ART: antiretroviral therapy; eGFR: estimated glomerular filtration rate; HBV: hepatitis B virus; INSTI: integrase strand transfer inhibitor; NNRTI: non-nucleoside reverse transcriptase inhibitor; NRTI: nucleoside reverse transcriptase inhibitor; PI: protease inhibitor.

¶ Refer to the UpToDate topics that discuss HIV in pregnancy for regimens used to treat pregnant women.

Δ Tenofovir alafenamide-emtricitabine can be used in patients with moderately reduced kidney function (eGFR ≥30 min/mL/1.73 m2) but should be avoided in those with severely reduced kidney function not on hemodialysis.

◊ If tenofovir alafenamide is not available or should not be used (eg, to avoid drug interactions with rifamycins or certain antiseizure medications), tenofovir disoproxil fumarate-emtricitabine is an effective and well-tolerated choice for most patients with normal kidney function (eGFR ≥60 min/mL/1.73 m2) and for those without evidence of bone disease.

§ Pharmacologically boosted darunavir is better tolerated than other PIs. However, it should be used with caution in patients with sulfonamide allergy.
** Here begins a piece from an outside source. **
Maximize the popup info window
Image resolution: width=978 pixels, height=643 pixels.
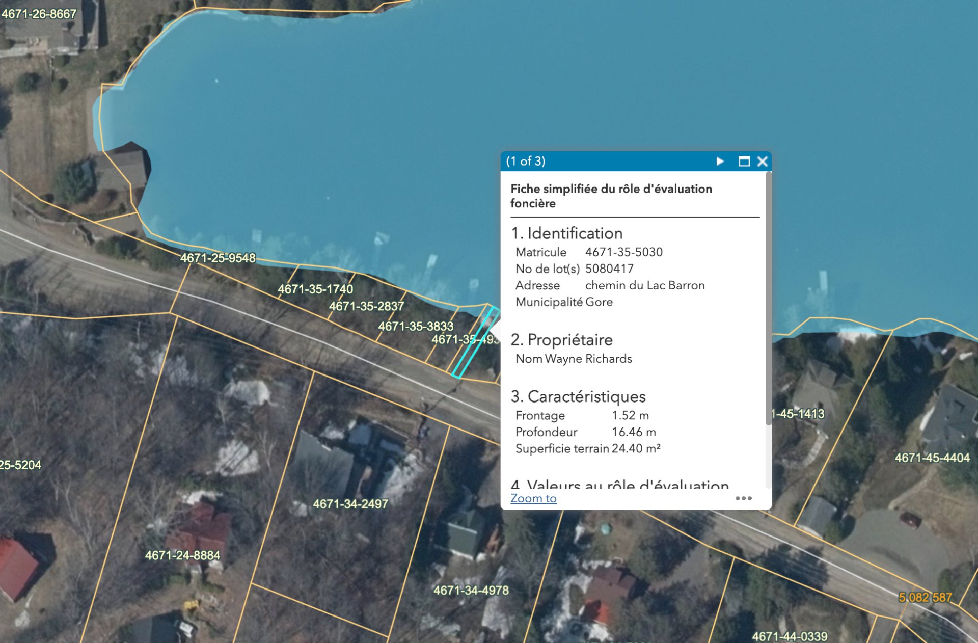pyautogui.click(x=744, y=162)
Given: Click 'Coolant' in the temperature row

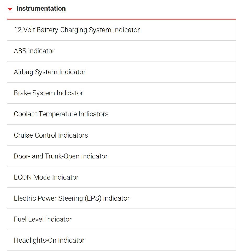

When darunavir is used, we prefer a tenofovir-containing nucleoside combination rather than one that uses abacavir-lamivudine, as there is more experience with this regimen. If a PI is strongly desired and darunavir cannot be used, pharmacologically boosted atazanavir plus tenofovir (tenofovir alafenamide or tenofovir disoproxil fumarate)-emtricitabine can be administered.

¥ Darunavir is available in two coformulated tablets with cobicistat: darunavir-cobicistat and darunavir-cobicistat-emtricitabine-tenofovir alafenamide.

‡ Doravirine is available in a coformulated tablet with lamivudine and tenofovir disoproxil fumarate.

† This regimen should be avoided in patients with a CD4 count <200 cells/microL and/or an HIV RNA ≥100,000 copies/mL. In addition, it should be taken with food, and proton pump inhibitors should be avoided.
References:
  1. Panel on Guidelines for the Prevention and Treatment of Opportunistic Infections in Adults and Adolescents with HIV. Guidelines for the Prevention and Treatment of Opportunistic Infections in Adults and Adolescents with HIVs. National Institutes of Health, Centers for Disease Control and Prevention, HIV Medicine Association, and Infectious Diseases Society of America. Available at: https://clinicalinfo.hiv.gov/en/guidelines/hiv-clinical-guidelines-adult-and-adolescent-arv/whats-new (Accessed on December 06, 2023).
  2. Saag MS, Gandhi RT, Hoy JF, et al. Antiretroviral Drugs for Treatment and Prevention of HIV Infection in Adults: 2020 Recommendations of the International Antiviral Society-USA Panel. JAMA 2020; 324:1651.